◆ Your goal ◆
The required result is each line of the entries below containing the string "element".

(Items from a data source)
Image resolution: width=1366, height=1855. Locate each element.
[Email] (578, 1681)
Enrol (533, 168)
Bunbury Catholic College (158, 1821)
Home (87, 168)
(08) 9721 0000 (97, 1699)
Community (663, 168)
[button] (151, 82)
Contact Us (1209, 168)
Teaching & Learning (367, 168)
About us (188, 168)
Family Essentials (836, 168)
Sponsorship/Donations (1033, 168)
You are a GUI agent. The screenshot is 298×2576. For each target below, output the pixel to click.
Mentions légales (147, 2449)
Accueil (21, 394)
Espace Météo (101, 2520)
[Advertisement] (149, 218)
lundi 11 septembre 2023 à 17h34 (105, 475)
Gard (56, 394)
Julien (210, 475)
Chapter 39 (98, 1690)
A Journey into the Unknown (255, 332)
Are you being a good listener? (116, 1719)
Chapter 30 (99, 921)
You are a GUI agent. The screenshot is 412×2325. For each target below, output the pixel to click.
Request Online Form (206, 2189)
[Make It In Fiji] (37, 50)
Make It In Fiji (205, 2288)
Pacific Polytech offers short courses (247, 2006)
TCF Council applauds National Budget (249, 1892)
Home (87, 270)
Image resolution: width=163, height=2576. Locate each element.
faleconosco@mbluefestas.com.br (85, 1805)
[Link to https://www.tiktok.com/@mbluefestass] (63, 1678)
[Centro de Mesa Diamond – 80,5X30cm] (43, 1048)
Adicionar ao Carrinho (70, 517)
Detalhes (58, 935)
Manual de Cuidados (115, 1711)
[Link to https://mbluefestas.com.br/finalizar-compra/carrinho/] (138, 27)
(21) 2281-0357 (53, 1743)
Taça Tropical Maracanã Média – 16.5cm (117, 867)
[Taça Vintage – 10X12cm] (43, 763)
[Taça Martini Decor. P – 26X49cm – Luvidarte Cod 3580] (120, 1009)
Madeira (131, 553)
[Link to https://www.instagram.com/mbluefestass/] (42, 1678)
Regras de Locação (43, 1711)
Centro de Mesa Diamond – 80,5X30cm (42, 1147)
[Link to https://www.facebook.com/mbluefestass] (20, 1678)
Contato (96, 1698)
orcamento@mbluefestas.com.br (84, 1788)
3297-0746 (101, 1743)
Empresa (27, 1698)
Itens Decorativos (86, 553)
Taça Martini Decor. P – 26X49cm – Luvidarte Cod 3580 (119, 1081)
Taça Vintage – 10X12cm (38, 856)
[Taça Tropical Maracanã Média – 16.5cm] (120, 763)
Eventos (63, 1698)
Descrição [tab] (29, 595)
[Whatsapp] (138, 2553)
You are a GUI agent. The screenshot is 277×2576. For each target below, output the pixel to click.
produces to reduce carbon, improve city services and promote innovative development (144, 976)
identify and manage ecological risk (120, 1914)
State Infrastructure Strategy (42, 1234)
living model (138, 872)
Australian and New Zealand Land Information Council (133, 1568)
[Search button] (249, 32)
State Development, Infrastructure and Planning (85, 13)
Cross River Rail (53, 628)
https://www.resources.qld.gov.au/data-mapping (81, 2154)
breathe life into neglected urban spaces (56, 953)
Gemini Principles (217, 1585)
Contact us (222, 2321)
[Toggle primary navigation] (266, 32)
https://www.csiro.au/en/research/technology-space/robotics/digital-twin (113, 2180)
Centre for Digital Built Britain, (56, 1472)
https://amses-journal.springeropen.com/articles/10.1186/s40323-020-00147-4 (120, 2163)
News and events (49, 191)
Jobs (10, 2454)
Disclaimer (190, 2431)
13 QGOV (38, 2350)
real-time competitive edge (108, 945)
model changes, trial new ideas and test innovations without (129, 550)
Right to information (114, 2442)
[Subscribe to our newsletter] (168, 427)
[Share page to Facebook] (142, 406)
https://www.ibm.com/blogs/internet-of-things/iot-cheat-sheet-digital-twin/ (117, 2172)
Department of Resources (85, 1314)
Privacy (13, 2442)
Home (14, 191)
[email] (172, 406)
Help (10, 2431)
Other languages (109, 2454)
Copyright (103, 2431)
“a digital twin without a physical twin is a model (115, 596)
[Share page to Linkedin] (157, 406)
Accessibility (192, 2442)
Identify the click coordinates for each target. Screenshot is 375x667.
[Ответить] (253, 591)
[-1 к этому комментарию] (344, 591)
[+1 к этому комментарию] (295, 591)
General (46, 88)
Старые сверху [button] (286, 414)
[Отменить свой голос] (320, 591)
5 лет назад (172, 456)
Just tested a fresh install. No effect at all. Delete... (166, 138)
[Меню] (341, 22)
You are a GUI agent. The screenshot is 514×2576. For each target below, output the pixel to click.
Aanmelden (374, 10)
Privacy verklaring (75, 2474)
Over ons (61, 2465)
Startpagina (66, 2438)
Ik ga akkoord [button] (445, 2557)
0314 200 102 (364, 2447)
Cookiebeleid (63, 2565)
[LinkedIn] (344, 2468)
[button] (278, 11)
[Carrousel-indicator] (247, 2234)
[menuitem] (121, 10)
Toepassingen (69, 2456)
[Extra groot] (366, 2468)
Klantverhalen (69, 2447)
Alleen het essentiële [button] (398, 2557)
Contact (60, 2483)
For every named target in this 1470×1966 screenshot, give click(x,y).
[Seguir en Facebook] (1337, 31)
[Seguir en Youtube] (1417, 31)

◆ Solution for this problem ◆
Image resolution: width=1366, height=1855. Locate each element.
Image resolution: width=163, height=2576. Locate each element.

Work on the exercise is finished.